In the previous diagram, click on the “manage” link next to “Azure Resource Manager Subscription”, which takes us to the control panel for the project. This is where we define the resource management service:
Now you see we have a whole bunch of things we need to find:
a) “Connection Name” can be anything you like.
b) “Subscription Id” and “Subscription Name” are easily found on your portal pages. Log in at https://portal.azure.com and click Browse, Subscriptions.
c) “Service Principle Id”, “Service Principle Key” and “Tenant Id” are an Azure Active Directory feature, that will be used to access the service. This is a great security feature, allowing you to control what or who can perform a host of actions on your Azure subscription.
So now we need to go to [at time of writing] manage.windowsazure.com (the old portal) to create an “AAD Tenant” for our deploy service to use.
6. Azure Active Directory – New application (Tenant)
You will need to create an Azure Active Directory account on your subscription, if you haven’t already done so. Then click the “Applications” tab and add a new entity:
The URL and URI are not important in this example, so put anything in.
Now we get the values we were looking for above.
You’ll need to generate a key, as shown above.
a) The “Client Id” is the “Service Principle Id”

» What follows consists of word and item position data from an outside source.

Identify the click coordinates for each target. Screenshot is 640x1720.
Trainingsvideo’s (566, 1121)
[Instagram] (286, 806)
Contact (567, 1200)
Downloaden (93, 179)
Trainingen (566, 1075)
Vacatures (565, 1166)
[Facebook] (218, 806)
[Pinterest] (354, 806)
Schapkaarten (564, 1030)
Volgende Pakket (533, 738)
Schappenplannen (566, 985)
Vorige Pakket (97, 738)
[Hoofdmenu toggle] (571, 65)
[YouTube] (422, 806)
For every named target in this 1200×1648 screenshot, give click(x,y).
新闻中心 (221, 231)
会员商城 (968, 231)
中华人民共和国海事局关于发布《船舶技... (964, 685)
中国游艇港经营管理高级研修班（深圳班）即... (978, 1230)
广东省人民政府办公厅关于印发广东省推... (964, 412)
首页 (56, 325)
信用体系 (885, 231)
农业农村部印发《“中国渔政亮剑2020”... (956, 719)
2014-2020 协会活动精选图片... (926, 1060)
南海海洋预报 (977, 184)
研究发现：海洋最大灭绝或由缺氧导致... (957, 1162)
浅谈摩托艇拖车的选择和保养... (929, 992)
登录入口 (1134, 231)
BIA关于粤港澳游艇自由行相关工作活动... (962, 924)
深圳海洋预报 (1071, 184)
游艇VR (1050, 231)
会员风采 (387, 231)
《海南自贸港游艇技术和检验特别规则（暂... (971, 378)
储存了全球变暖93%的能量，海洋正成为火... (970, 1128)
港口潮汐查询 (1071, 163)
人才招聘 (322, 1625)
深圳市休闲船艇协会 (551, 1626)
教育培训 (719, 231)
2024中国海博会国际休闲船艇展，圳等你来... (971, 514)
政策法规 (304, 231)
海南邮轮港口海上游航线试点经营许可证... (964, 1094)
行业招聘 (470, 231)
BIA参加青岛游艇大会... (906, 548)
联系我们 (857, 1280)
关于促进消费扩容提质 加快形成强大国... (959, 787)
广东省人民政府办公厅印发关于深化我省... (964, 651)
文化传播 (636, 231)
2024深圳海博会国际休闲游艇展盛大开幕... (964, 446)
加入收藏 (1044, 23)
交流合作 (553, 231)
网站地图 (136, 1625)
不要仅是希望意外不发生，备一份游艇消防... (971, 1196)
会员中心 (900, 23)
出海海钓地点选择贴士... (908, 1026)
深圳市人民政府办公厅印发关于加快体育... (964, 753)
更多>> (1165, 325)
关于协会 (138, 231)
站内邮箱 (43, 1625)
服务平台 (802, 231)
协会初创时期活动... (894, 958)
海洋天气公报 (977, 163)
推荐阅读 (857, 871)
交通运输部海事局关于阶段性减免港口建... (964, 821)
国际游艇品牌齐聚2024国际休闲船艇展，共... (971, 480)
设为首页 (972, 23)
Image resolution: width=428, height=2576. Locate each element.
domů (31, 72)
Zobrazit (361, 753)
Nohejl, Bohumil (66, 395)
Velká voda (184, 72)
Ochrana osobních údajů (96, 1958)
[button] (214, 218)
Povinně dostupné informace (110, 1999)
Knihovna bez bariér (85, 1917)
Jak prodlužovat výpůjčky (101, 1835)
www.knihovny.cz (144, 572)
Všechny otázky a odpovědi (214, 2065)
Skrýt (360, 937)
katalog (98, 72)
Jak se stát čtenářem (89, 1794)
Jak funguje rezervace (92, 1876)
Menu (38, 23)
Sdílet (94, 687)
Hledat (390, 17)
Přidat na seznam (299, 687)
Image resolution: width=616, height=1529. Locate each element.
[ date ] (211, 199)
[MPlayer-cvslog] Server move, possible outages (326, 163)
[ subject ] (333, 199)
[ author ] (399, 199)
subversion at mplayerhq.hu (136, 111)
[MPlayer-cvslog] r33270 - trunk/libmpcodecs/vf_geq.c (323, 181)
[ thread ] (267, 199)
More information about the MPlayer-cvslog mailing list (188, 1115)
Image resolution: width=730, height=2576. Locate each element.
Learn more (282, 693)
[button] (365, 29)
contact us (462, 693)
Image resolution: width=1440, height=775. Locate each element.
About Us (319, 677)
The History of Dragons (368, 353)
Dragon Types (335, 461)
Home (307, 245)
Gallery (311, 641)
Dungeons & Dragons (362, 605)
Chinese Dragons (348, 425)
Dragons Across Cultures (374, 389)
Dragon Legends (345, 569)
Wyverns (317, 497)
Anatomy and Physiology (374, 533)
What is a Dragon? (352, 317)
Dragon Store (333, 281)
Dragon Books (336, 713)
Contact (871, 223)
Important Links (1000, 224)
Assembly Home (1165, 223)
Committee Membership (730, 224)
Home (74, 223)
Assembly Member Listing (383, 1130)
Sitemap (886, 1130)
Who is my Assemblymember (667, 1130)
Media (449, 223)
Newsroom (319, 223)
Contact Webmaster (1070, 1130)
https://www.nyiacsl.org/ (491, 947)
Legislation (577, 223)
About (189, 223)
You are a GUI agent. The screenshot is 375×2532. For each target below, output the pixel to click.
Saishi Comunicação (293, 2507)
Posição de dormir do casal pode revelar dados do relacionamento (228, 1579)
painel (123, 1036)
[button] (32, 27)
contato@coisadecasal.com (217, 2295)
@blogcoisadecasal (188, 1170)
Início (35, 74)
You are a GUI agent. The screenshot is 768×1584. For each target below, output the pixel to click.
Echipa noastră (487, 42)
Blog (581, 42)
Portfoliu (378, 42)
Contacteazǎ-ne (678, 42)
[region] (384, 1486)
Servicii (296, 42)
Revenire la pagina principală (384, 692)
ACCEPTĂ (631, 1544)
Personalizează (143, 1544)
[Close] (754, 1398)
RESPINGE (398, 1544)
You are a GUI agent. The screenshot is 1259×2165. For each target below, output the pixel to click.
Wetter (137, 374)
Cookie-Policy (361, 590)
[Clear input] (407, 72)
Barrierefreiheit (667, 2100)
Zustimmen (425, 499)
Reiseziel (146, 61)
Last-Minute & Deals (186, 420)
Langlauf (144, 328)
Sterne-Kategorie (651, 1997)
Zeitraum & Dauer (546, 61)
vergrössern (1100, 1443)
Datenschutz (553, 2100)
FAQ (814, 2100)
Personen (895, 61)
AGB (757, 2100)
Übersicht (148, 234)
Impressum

b) The generated “key” is the “Service Principle Key”
c) You have to click the “VIEW ENDPOINTS” bottom menu button to get to the “Tenant Id”, as shown below:
A most important note. You need to give the application permission to access your subscription, or the specific service within.
In this example, I’ll simply go back to the portal and select my subscription. Then add the application as a “Contributor” user.
7. Complete Azure Resource Manager (Part 2)
At last we have all the parts we need to create this Service Endpoint:
8. Complete deployment task (part 2)
With the service set up, we can tab back to our deployment task and refresh the list, to find our new Azure RM Subscription, as shown below.
Finally, we add the template and parameters files that will be used in the deployment:
9. Queue and run your build!
At last we see the fruits of our labor!
We can simply press the “Queue build” button to begin the process:
This will then show a console output for the job, as shown below.
Any errors are quite clear, for example if you are trying to deploy to the wrong location, or the hub name already exists.
A reminder that you can click any of these images, for a full size version.
And below is the IoT Hub successfully deployed to my subscription:
10. Continuous integration in action!
Now go back to the “CODE” tab in VSTS and edit the template file.
For example change the tier from “S1” to “S2”.
When you save the file, it will trigger a commit, and in turn trigger a build and deploy.
If you click the “Queued” tab, you will find a new build that you did not add manually as before:
Once the deployment begins, you will also notice in the portal that the status of the IoT Hub has changed to “Transitioning”:
Once completed, refresh the page and you should see your changes.
In the image above, it now says “S2” for the service tier.
I hope you found this useful. The whole process was incredibly simple, as you work through it. Most articles I found were slightly out of date, so I hope this gives you some helpful cross-reference.